Benchmarks¶
If you are using reck types in time critical code you will be interested in the speed benchmarks described in this section. The tests compare reck types, named tuples and dictionaries.
The tests¶
All the benchmarks were carried out for records containing 5 fields, using the timeit module with 1000000 repetitions, in Python 3.4 (CPython), running under Windows 7 on a Hewlett Packard Intel i7 laptop, operating on mains power (yes, that can make a big difference!). All times are the best of three attempts. The relative timings should not be treated as definitive since they will likely vary with hardware, Python interpreter, and record size. Despite these issues the benchmarks should give a rough idea of relative performance. The code statements provided to timeit.timeit() for each test are given below.
Timing of instantiation was carried out twice, once with passing field values as positional arguments and again passing field values as keyword arguments. The statements tested were:
- Values by position: r = R(0, 1, 2, 3, 4) for reck and named tuple (N/A for dict).
- Values by keyword: r = R(f0=0, f1=1, f2=2, f3=3, f4=4) for reck and named tuple and d = dict(f0=0, f1=1, f2=2, f3=3, f4=4) for dict.
where R is either a namedtuple or a recktype.
Getting and setting a single field by named attribute and integer index was tested with the following code statements:
- Get value by attribute: r.f0 for reck and namedtuple, and d['f0'] for dict.
- Get value by index: r[0] (N/A for dict)
- Set value by attribute: r.f0 = 9 for reck, r = r._replace(f0=9) for namedtuple (due to immutability) and d['f0'] = 9 for dict.
- Set value by index: r[0] = 9 (N/A for namedtuple and dict)

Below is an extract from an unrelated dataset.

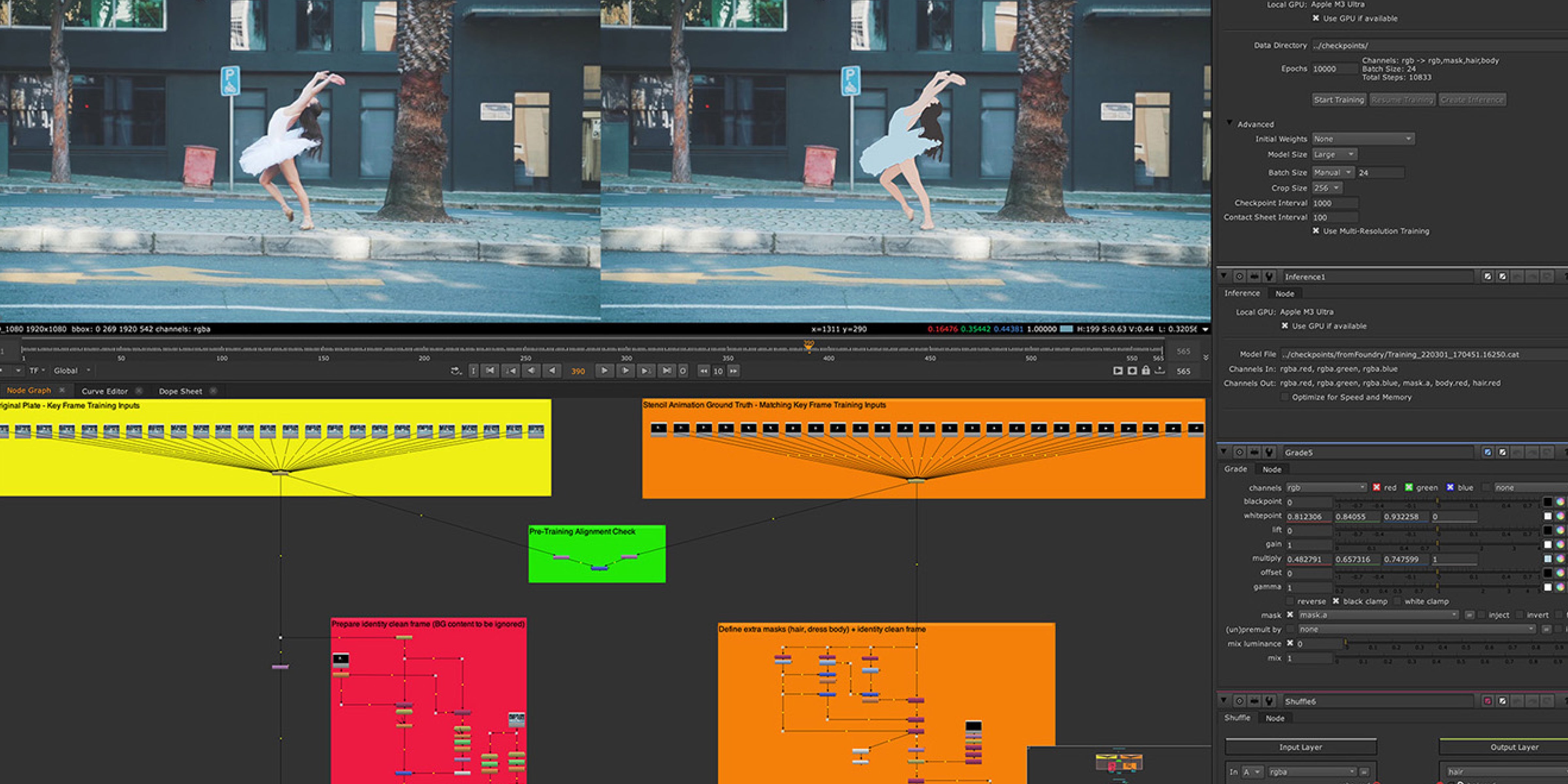The height and width of the screenshot is (784, 1568).
Task: Disable Use Multi-Resolution Training
Action: coord(1315,231)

where r is a reck type or named tuple instance and d is a dict instance.
Finally, the setting of multiple fields was assessed by setting the values of 3 fields with the following code statements:
- reck: r._update(f0=6, f1=7, f2=8)
- reck: r.f0 = 6; r.f1 = 7; r.f2 = 8
- namedtuple: r = r._replace(f0=6, f1=7, f2=8)
- dict: d['f0'] = 6; d['f1'] = 7; d['f2'] = 8
where r is an instance of a reck type or named tuple and d is a dict instance.
Results¶
| Benchmark results | Execution time (ms) | X faster than namedtuple | |||
|---|---|---|---|---|---|
| Test | namedtuple | reck | dict | reck | dict |
| Instantiate (positional args) | 626 | 4372 | n/a | 0.14 | n/a |
| Instantiate (keyword args) | 911 | 4813 | 518 | 0.19 | 1.8 |
| Get value by attribute/name | 90 | 43 | 40 | 2.1 | 2.3 |
| Get value by index | 48 | 558 | n/a | 0.09 | n/a |
| Set value by attribute/name | 2246 | 50 | 55 | 44.9 | 40.9 |
| Set value by index | n/a | 640 | n/a | n/a | n/a |
| Set multiple field values | 2414 | 2612 (215*) | 174^ | 0.92 (11.2*) | 13.9 |
Conclusions¶
If your use-case involves long-lived records whose use is dominated by accessing field values by named attribute, or the data is dynamic, then reck types offer considerable speed benefits over named tuples. However, named tuples are immutable, which may be a desirable feature. When updating multiple fields using reck, it is much faster to set the fields individually by attribute rather than using the _update() method, at the cost of more lines of code.
If the data is static and accessing fields by attribute is less frequently required, or access by index is needed frequently, named tuples are significantly faster than reck types. Also, if the records are short-lived, requiring frequent instantiation, named tuples offer better performance.